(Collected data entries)
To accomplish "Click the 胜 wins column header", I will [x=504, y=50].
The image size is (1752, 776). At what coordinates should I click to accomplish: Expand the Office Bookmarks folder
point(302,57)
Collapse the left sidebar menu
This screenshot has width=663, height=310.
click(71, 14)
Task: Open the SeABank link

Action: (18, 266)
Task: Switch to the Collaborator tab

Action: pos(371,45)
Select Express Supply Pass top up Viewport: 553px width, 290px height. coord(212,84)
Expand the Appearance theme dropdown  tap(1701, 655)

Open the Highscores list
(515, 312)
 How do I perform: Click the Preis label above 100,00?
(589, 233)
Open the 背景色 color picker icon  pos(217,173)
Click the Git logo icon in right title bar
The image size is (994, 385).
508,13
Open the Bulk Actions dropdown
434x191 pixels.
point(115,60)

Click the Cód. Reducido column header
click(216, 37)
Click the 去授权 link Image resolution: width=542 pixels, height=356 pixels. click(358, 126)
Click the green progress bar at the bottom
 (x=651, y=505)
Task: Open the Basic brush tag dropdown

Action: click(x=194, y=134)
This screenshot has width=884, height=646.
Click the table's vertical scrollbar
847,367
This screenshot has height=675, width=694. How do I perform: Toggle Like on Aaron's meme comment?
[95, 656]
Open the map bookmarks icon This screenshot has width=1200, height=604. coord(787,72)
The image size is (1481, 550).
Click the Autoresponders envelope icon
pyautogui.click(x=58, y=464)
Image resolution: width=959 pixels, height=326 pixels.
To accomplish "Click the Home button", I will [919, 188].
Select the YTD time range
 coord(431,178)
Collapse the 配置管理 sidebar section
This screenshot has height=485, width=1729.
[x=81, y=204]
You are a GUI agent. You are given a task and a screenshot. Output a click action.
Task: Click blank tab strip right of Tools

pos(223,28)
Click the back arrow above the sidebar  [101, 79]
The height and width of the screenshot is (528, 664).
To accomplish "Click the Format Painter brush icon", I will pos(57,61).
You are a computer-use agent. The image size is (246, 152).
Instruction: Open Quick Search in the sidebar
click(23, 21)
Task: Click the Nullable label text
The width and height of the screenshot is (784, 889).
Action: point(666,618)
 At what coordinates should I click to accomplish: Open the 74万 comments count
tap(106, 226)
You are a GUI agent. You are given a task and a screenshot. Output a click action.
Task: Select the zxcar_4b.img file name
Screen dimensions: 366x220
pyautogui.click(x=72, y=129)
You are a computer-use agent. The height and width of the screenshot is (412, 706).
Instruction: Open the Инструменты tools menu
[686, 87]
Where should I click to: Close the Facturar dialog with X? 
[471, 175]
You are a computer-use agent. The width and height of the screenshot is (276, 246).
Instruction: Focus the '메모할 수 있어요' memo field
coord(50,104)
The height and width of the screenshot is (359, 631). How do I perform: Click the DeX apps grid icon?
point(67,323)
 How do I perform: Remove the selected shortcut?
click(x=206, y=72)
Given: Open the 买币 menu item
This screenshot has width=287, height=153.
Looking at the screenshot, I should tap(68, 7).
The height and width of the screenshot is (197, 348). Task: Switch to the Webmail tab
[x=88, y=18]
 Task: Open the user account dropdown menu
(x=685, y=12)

Task details —
Write down every entry exactly.

Solution —
To accomplish "Click the 胜 wins column header", I will [x=504, y=50].
The image size is (1752, 776). At what coordinates should I click to accomplish: Expand the Office Bookmarks folder
point(302,57)
Collapse the left sidebar menu
This screenshot has width=663, height=310.
click(71, 14)
Task: Open the SeABank link

Action: (18, 266)
Task: Switch to the Collaborator tab

Action: pos(371,45)
Select Express Supply Pass top up Viewport: 553px width, 290px height. coord(212,84)
Expand the Appearance theme dropdown  tap(1701, 655)

Open the Highscores list
(515, 312)
 How do I perform: Click the Preis label above 100,00?
(589, 233)
Open the 背景色 color picker icon  pos(217,173)
Click the Git logo icon in right title bar
The image size is (994, 385).
508,13
Open the Bulk Actions dropdown
434x191 pixels.
point(115,60)

Click the Cód. Reducido column header
click(216, 37)
Click the 去授权 link Image resolution: width=542 pixels, height=356 pixels. click(358, 126)
Click the green progress bar at the bottom
 (x=651, y=505)
Task: Open the Basic brush tag dropdown

Action: click(x=194, y=134)
This screenshot has width=884, height=646.
Click the table's vertical scrollbar
847,367
This screenshot has height=675, width=694. How do I perform: Toggle Like on Aaron's meme comment?
[95, 656]
Open the map bookmarks icon This screenshot has width=1200, height=604. coord(787,72)
The image size is (1481, 550).
Click the Autoresponders envelope icon
pyautogui.click(x=58, y=464)
Image resolution: width=959 pixels, height=326 pixels.
To accomplish "Click the Home button", I will [919, 188].
Select the YTD time range
 coord(431,178)
Collapse the 配置管理 sidebar section
This screenshot has height=485, width=1729.
[x=81, y=204]
You are a GUI agent. You are given a task and a screenshot. Output a click action.
Task: Click blank tab strip right of Tools

pos(223,28)
Click the back arrow above the sidebar  [101, 79]
The height and width of the screenshot is (528, 664).
To accomplish "Click the Format Painter brush icon", I will pos(57,61).
You are a computer-use agent. The image size is (246, 152).
Instruction: Open Quick Search in the sidebar
click(23, 21)
Task: Click the Nullable label text
The width and height of the screenshot is (784, 889).
Action: point(666,618)
 At what coordinates should I click to accomplish: Open the 74万 comments count
tap(106, 226)
You are a GUI agent. You are given a task and a screenshot. Output a click action.
Task: Select the zxcar_4b.img file name
Screen dimensions: 366x220
pyautogui.click(x=72, y=129)
You are a computer-use agent. The height and width of the screenshot is (412, 706).
Instruction: Open the Инструменты tools menu
[686, 87]
Where should I click to: Close the Facturar dialog with X? 
[471, 175]
You are a computer-use agent. The width and height of the screenshot is (276, 246).
Instruction: Focus the '메모할 수 있어요' memo field
coord(50,104)
The height and width of the screenshot is (359, 631). How do I perform: Click the DeX apps grid icon?
point(67,323)
 How do I perform: Remove the selected shortcut?
click(x=206, y=72)
Given: Open the 买币 menu item
This screenshot has width=287, height=153.
Looking at the screenshot, I should tap(68, 7).
The height and width of the screenshot is (197, 348). Task: Switch to the Webmail tab
[x=88, y=18]
 Task: Open the user account dropdown menu
(x=685, y=12)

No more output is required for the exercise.